● WORK TO BE COMPLETED
Transcribe the records below. Leave every word as it is.

● RECORDS SHOWN
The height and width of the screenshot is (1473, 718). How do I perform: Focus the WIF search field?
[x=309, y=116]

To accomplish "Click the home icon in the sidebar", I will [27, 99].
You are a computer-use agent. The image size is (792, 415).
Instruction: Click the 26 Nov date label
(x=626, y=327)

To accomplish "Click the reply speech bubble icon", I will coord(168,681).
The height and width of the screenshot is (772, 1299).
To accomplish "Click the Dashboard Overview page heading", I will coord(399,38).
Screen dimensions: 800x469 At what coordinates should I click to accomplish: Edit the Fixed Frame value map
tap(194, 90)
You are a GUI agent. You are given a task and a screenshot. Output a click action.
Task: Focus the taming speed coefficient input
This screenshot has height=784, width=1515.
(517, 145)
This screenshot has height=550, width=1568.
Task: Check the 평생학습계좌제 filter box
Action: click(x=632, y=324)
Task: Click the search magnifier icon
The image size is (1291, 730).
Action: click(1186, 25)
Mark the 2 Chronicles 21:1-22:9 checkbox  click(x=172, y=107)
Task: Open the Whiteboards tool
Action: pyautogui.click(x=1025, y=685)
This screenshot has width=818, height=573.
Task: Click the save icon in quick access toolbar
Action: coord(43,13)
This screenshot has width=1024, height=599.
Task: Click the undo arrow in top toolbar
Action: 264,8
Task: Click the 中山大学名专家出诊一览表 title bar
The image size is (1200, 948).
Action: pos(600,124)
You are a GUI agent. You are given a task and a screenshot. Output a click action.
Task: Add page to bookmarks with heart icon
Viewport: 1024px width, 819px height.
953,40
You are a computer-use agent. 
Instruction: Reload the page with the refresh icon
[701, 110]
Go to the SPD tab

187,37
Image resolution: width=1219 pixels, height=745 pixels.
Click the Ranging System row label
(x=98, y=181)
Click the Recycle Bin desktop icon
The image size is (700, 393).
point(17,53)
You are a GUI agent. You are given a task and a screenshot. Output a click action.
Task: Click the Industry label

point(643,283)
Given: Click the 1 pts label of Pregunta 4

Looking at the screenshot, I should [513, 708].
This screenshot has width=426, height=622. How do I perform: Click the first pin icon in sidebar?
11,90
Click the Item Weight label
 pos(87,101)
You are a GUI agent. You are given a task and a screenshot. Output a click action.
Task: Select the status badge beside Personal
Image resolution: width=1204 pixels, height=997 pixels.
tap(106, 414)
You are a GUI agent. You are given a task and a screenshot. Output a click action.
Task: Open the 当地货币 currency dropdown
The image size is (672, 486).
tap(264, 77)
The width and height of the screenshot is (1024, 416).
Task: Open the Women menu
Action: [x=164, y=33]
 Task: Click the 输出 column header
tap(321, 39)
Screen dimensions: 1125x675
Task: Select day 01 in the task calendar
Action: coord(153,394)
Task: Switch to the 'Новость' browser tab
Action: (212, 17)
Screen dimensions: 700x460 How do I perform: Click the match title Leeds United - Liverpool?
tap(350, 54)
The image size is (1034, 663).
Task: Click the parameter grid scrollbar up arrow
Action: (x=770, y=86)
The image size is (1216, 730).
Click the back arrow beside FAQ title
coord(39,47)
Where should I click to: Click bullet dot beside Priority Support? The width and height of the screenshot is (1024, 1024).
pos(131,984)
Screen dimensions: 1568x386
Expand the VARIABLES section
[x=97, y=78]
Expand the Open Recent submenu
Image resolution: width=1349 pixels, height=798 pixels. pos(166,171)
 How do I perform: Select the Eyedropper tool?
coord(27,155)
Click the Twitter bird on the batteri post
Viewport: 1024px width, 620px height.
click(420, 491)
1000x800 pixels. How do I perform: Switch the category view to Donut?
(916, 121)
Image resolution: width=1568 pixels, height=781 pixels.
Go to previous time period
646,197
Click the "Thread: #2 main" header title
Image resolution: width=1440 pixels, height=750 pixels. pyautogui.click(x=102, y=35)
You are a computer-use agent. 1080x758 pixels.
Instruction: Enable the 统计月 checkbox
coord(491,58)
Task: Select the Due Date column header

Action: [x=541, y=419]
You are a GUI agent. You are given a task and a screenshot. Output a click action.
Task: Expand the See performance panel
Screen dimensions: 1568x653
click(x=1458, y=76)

● EXPECTED ANSWER
The height and width of the screenshot is (1473, 718). How do I perform: Focus the WIF search field?
[x=309, y=116]

To accomplish "Click the home icon in the sidebar", I will [27, 99].
You are a computer-use agent. The image size is (792, 415).
Instruction: Click the 26 Nov date label
(x=626, y=327)

To accomplish "Click the reply speech bubble icon", I will coord(168,681).
The height and width of the screenshot is (772, 1299).
To accomplish "Click the Dashboard Overview page heading", I will coord(399,38).
Screen dimensions: 800x469 At what coordinates should I click to accomplish: Edit the Fixed Frame value map
tap(194, 90)
You are a GUI agent. You are given a task and a screenshot. Output a click action.
Task: Focus the taming speed coefficient input
This screenshot has height=784, width=1515.
(517, 145)
This screenshot has height=550, width=1568.
Task: Check the 평생학습계좌제 filter box
Action: click(x=632, y=324)
Task: Click the search magnifier icon
The image size is (1291, 730).
Action: click(1186, 25)
Mark the 2 Chronicles 21:1-22:9 checkbox  click(x=172, y=107)
Task: Open the Whiteboards tool
Action: pyautogui.click(x=1025, y=685)
This screenshot has width=818, height=573.
Task: Click the save icon in quick access toolbar
Action: coord(43,13)
This screenshot has width=1024, height=599.
Task: Click the undo arrow in top toolbar
Action: 264,8
Task: Click the 中山大学名专家出诊一览表 title bar
The image size is (1200, 948).
Action: pos(600,124)
You are a GUI agent. You are given a task and a screenshot. Output a click action.
Task: Add page to bookmarks with heart icon
Viewport: 1024px width, 819px height.
953,40
You are a computer-use agent. 
Instruction: Reload the page with the refresh icon
[701, 110]
Go to the SPD tab

187,37
Image resolution: width=1219 pixels, height=745 pixels.
Click the Ranging System row label
(x=98, y=181)
Click the Recycle Bin desktop icon
The image size is (700, 393).
point(17,53)
You are a GUI agent. You are given a task and a screenshot. Output a click action.
Task: Click the Industry label

point(643,283)
Given: Click the 1 pts label of Pregunta 4

Looking at the screenshot, I should [513, 708].
This screenshot has width=426, height=622. How do I perform: Click the first pin icon in sidebar?
11,90
Click the Item Weight label
 pos(87,101)
You are a GUI agent. You are given a task and a screenshot. Output a click action.
Task: Select the status badge beside Personal
Image resolution: width=1204 pixels, height=997 pixels.
tap(106, 414)
You are a GUI agent. You are given a task and a screenshot. Output a click action.
Task: Open the 当地货币 currency dropdown
The image size is (672, 486).
tap(264, 77)
The width and height of the screenshot is (1024, 416).
Task: Open the Women menu
Action: [x=164, y=33]
 Task: Click the 输出 column header
tap(321, 39)
Screen dimensions: 1125x675
Task: Select day 01 in the task calendar
Action: coord(153,394)
Task: Switch to the 'Новость' browser tab
Action: (212, 17)
Screen dimensions: 700x460 How do I perform: Click the match title Leeds United - Liverpool?
tap(350, 54)
The image size is (1034, 663).
Task: Click the parameter grid scrollbar up arrow
Action: (x=770, y=86)
The image size is (1216, 730).
Click the back arrow beside FAQ title
coord(39,47)
Where should I click to: Click bullet dot beside Priority Support? The width and height of the screenshot is (1024, 1024).
pos(131,984)
Screen dimensions: 1568x386
Expand the VARIABLES section
[x=97, y=78]
Expand the Open Recent submenu
Image resolution: width=1349 pixels, height=798 pixels. pos(166,171)
 How do I perform: Select the Eyedropper tool?
coord(27,155)
Click the Twitter bird on the batteri post
Viewport: 1024px width, 620px height.
click(420, 491)
1000x800 pixels. How do I perform: Switch the category view to Donut?
(916, 121)
Image resolution: width=1568 pixels, height=781 pixels.
Go to previous time period
646,197
Click the "Thread: #2 main" header title
Image resolution: width=1440 pixels, height=750 pixels. pyautogui.click(x=102, y=35)
You are a computer-use agent. 1080x758 pixels.
Instruction: Enable the 统计月 checkbox
coord(491,58)
Task: Select the Due Date column header

Action: [x=541, y=419]
You are a GUI agent. You are given a task and a screenshot. Output a click action.
Task: Expand the See performance panel
Screen dimensions: 1568x653
click(x=1458, y=76)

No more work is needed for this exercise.